[INFORMATION GIVEN Boundary: Start]

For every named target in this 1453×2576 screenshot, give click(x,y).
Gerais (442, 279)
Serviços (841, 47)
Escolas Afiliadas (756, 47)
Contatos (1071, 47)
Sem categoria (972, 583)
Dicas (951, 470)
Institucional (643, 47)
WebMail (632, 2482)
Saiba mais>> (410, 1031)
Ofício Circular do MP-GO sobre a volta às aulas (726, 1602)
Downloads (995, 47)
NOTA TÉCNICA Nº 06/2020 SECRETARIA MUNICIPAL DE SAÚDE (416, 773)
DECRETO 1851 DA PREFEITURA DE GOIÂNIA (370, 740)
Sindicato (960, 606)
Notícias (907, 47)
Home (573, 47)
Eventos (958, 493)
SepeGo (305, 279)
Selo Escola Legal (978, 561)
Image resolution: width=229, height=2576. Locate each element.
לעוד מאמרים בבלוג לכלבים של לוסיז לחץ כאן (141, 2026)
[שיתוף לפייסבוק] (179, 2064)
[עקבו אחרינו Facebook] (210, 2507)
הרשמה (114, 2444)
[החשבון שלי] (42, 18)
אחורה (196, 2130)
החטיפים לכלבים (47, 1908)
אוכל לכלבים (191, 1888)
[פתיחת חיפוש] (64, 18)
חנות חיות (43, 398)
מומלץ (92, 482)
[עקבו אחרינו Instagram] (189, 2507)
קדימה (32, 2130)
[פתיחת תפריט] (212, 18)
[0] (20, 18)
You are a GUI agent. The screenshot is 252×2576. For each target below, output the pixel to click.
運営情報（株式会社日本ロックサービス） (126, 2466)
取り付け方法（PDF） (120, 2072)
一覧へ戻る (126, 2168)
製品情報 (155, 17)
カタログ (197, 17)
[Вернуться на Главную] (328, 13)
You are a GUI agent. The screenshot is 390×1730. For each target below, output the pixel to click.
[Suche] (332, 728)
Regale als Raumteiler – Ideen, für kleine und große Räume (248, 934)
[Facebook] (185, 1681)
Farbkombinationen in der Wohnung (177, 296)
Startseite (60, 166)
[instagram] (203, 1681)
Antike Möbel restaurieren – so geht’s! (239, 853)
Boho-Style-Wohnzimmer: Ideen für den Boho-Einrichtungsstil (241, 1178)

[INFORMATION GIVEN Boundary: End]

Every line from the one containing "運営情報（株式会社日本ロックサービス） (126, 2466)" through the last line of the entries above must be output exactly. Leave the rest out.

TASK OUTPUT —
運営情報（株式会社日本ロックサービス） (126, 2466)
取り付け方法（PDF） (120, 2072)
一覧へ戻る (126, 2168)
製品情報 (155, 17)
カタログ (197, 17)
[Вернуться на Главную] (328, 13)
You are a GUI agent. The screenshot is 390×1730. For each target below, output the pixel to click.
[Suche] (332, 728)
Regale als Raumteiler – Ideen, für kleine und große Räume (248, 934)
[Facebook] (185, 1681)
Farbkombinationen in der Wohnung (177, 296)
Startseite (60, 166)
[instagram] (203, 1681)
Antike Möbel restaurieren – so geht’s! (239, 853)
Boho-Style-Wohnzimmer: Ideen für den Boho-Einrichtungsstil (241, 1178)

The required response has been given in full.